A maggio del 2022 era stata a Teheran per trovare i famigliari. “Com’era la situazione? Ogni cosa sembrava calma in apparenza, nessuno poteva immaginare quello che sarebbe accaduto da lì a pochi mesi. Ma la tranquillità era subordinata a una condizione: è sufficiente obbedire. Le drammatiche notizie che arrivano ogni giorno ci dicono che la reazione non è soltanto nella capitale, ma fra i giovani di tutto l’Iran, che riescono a sfidare anche le restrizioni imposte alle comunicazioni. Impossibile fermare i numerosi canali informativi, anche se è molto rischioso. Ogni giorno penso a loro, leggo su Instagram quello che accade, un incubo. E piango. So che sarà ancora molto difficile, non basta la pressione dell’opinione pubblica internazionale. E’ necessaria anche un’azione forte delle istituzioni occidentali, ma ci sono in gioco molti interessi economici”. 
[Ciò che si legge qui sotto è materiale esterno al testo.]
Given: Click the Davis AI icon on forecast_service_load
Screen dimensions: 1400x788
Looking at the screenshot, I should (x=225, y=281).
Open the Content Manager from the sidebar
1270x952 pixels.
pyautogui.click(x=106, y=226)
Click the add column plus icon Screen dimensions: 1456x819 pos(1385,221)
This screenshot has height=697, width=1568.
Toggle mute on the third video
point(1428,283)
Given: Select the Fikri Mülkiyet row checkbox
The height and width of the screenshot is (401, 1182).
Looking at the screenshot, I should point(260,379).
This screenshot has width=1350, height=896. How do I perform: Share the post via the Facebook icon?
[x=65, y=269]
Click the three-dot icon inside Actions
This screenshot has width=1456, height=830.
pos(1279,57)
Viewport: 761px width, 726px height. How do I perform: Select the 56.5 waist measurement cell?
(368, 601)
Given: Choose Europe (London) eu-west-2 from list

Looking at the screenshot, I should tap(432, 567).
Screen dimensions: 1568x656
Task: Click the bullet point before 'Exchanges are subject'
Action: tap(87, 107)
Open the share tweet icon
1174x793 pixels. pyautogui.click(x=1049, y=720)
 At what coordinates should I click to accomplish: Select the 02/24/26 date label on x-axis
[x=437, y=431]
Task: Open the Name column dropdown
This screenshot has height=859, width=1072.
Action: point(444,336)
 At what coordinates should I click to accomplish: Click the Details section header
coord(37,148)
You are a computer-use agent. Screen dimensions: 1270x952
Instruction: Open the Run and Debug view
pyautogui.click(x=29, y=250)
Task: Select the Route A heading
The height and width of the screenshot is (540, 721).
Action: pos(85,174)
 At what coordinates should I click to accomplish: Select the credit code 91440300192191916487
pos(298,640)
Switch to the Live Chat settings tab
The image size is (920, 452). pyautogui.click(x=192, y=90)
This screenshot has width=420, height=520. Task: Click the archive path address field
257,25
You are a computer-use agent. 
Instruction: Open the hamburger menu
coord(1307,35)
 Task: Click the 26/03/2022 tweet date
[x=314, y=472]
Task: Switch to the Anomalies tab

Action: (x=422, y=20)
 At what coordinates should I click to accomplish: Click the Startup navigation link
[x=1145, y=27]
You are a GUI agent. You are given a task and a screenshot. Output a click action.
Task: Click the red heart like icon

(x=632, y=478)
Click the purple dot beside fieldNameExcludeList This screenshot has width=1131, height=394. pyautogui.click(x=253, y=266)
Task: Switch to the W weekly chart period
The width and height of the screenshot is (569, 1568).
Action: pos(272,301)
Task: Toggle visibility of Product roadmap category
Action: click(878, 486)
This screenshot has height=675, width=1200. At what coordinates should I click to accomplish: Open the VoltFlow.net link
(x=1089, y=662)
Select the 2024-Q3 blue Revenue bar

Quando lasciò la capitale all’inizio degli anni 70 le donne ricoprivano ruoli importanti anche nel mondo della politica e della magistratura, a volto e capo scoperti. Anzi, in molti casi era proibito coprire la testa. Così Sohelia arriva in Italia, con l’intenzione di specializzarsi e tornare a casa per continuare a vivere libera ed emancipata. Non è andata così. Nel frattempo la rivoluzione imponeva l’hijab, quello stesso copricapo che Oriana Fallaci fu costretta a indossare durante la famosa intervista a Khomeyni, ma che si sfilò davanti a lui in un gesto di aperta sfida. L’emancipazione, Sohelia l’ha trovata prima nelle aule delle nostre università, poi fra le risaie del Novarese. Il suo laboratorio è diventato anche scuola di formazione per studenti e studentesse che vogliono perfezionarsi nella decorazione su vetro. “Attività che ho proseguito sino all’arrivo del Covid, poi ho dovuto interrompere. Adesso spero di riprendere. Il lavoro non manca, ma non voglio neppure cercarlo. Sino a due-tre mesi fa postavo sui social proposte e ricerche. Ora nessuno di noi iraniani all’estero ha la forza di promuovere la sua attività, quando vedi che la tua gente soffre e sta facendo sacrifici per la libertà. No, non si può far pubblicità di lavoro in momenti come questi, ci si vergogna”.